> **AVAILABLE DATA**
++++
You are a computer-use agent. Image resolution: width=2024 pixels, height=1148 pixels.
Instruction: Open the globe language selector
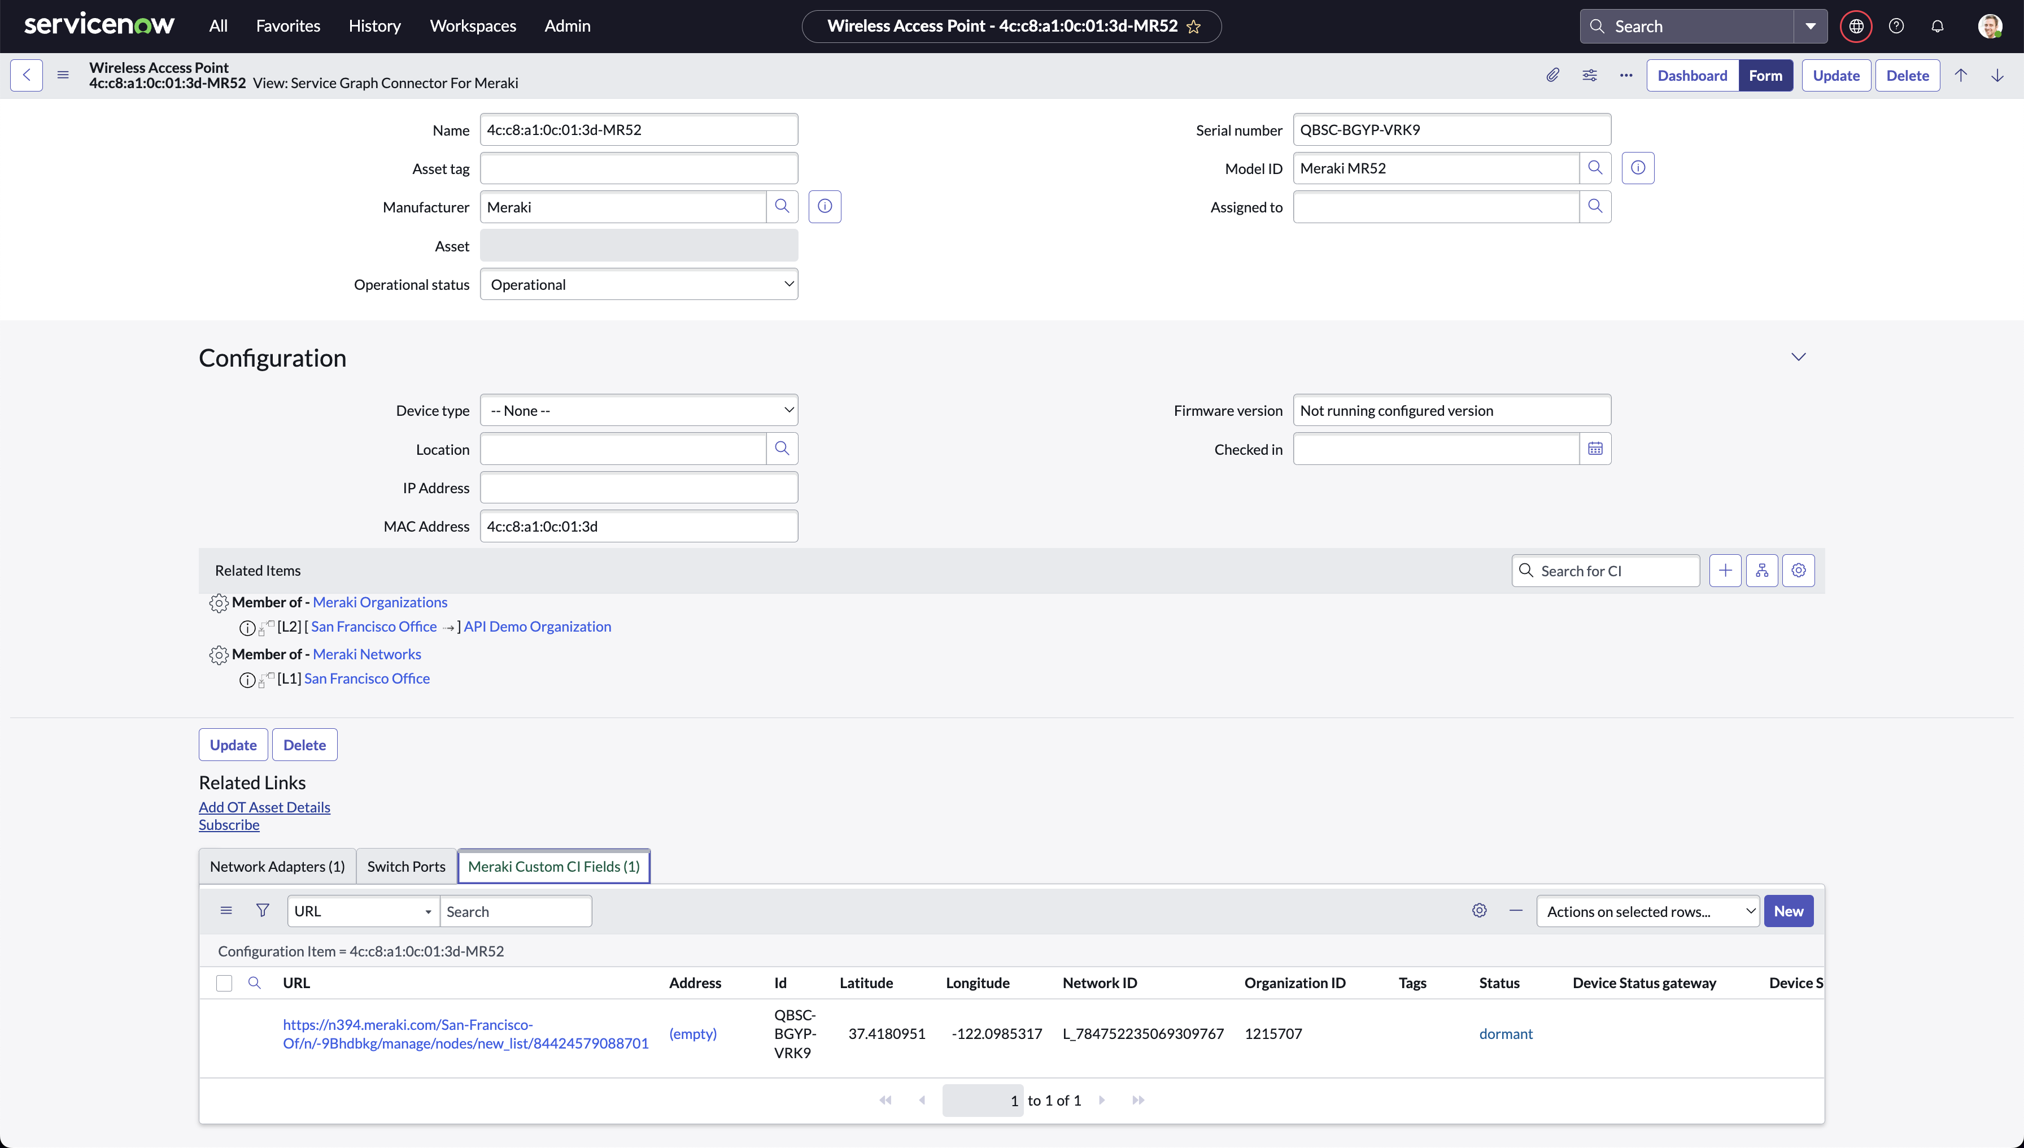click(1856, 25)
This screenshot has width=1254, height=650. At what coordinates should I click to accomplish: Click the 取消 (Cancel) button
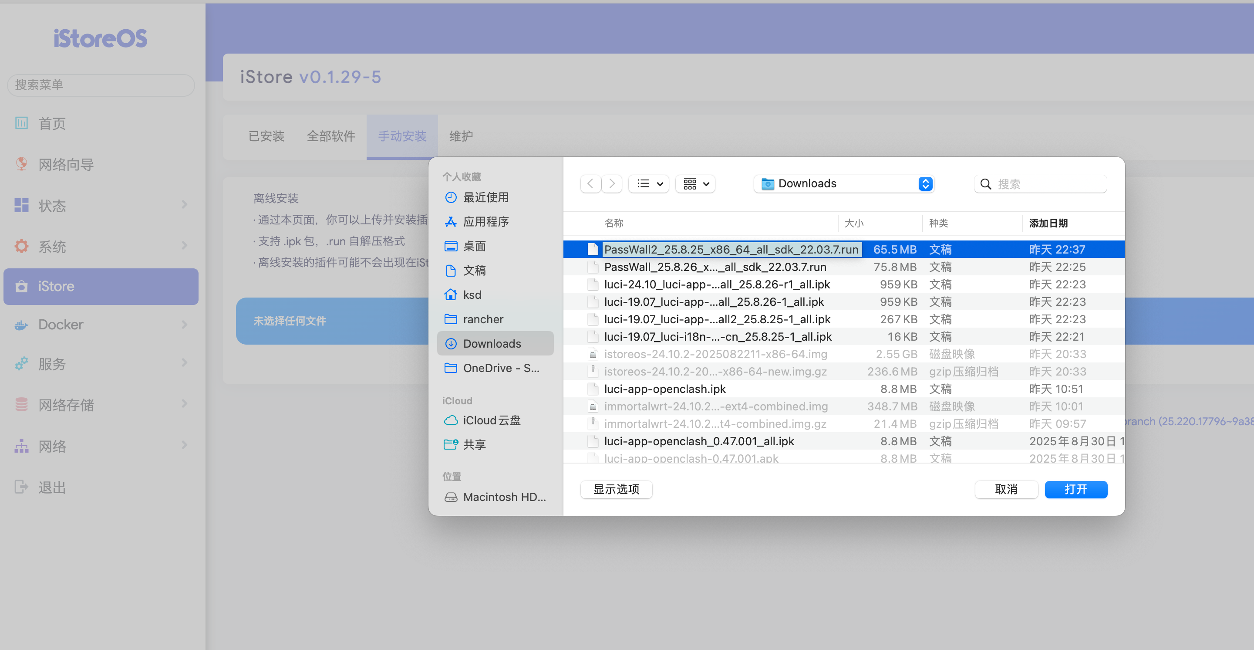1006,489
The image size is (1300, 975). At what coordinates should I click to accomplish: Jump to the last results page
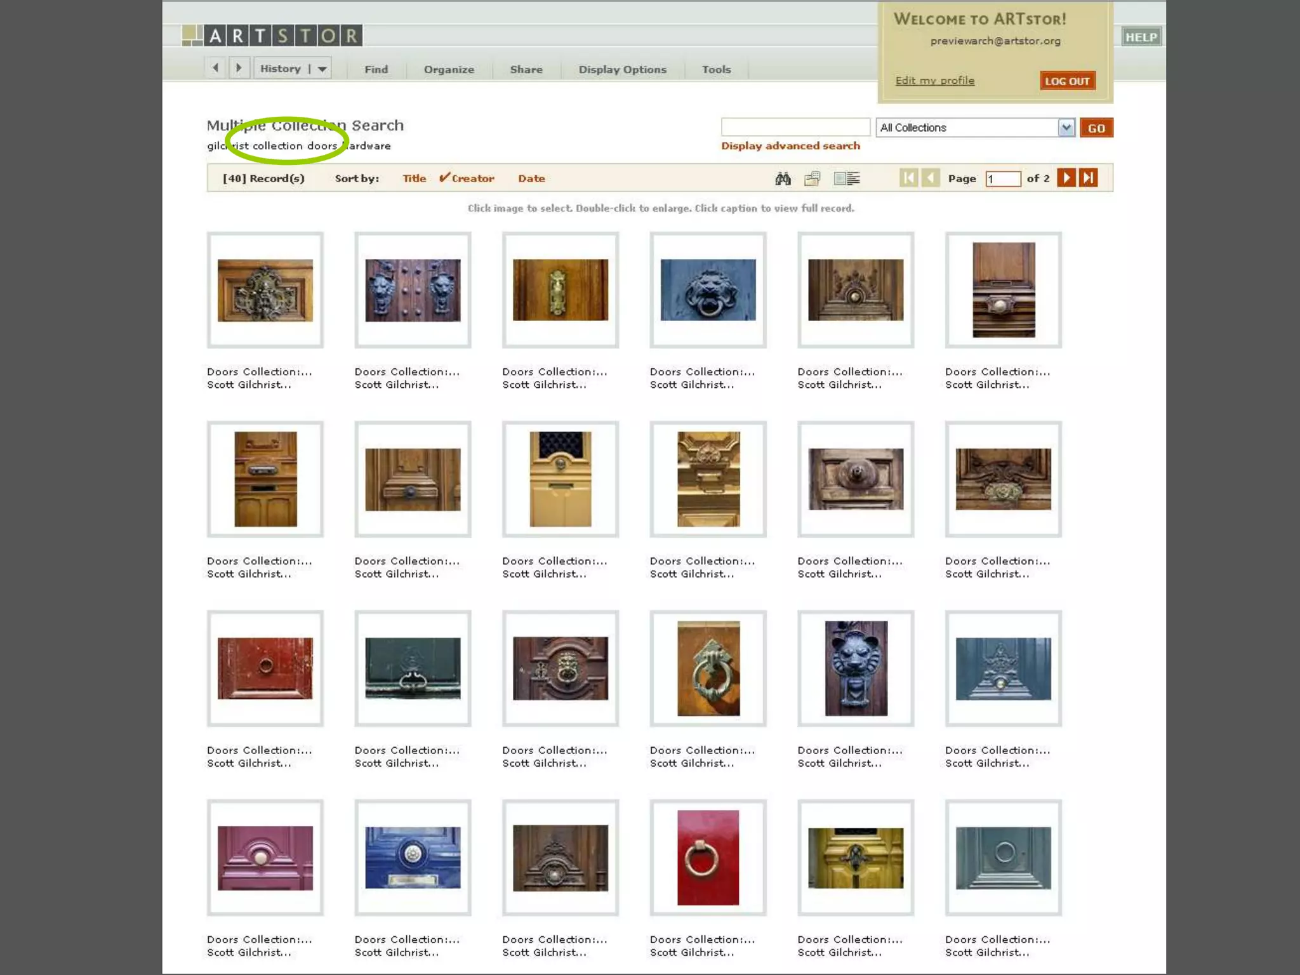click(x=1089, y=178)
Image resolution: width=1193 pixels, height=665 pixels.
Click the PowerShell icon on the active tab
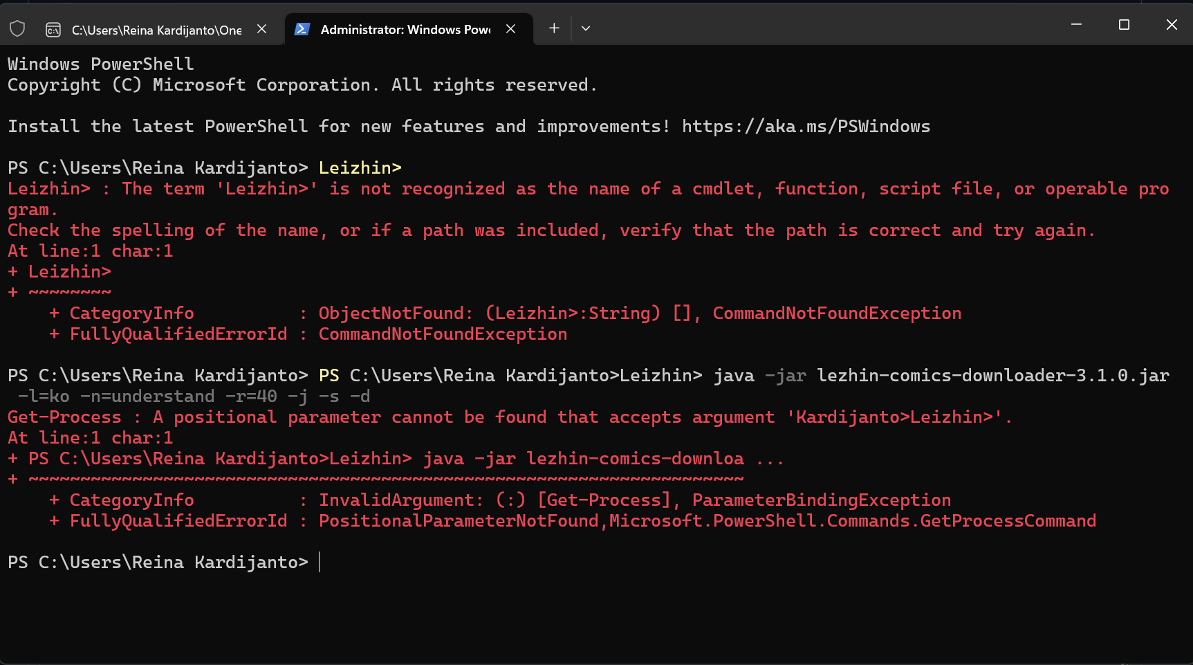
++++
> **WORK TO BE COMPLETED**
Return the listing above in full and without alteration, excluding its pictures.

> **ANSWER**
You are a computer-use agent. Image resolution: width=2024 pixels, height=1148 pixels.
Instruction: Open the globe language selector
click(1856, 25)
This screenshot has width=1254, height=650. At what coordinates should I click to accomplish: Click the 取消 (Cancel) button
1006,489
The image size is (1300, 975). At what coordinates should I click to accomplish: Jump to the last results page
click(x=1089, y=178)
Image resolution: width=1193 pixels, height=665 pixels.
Click the PowerShell icon on the active tab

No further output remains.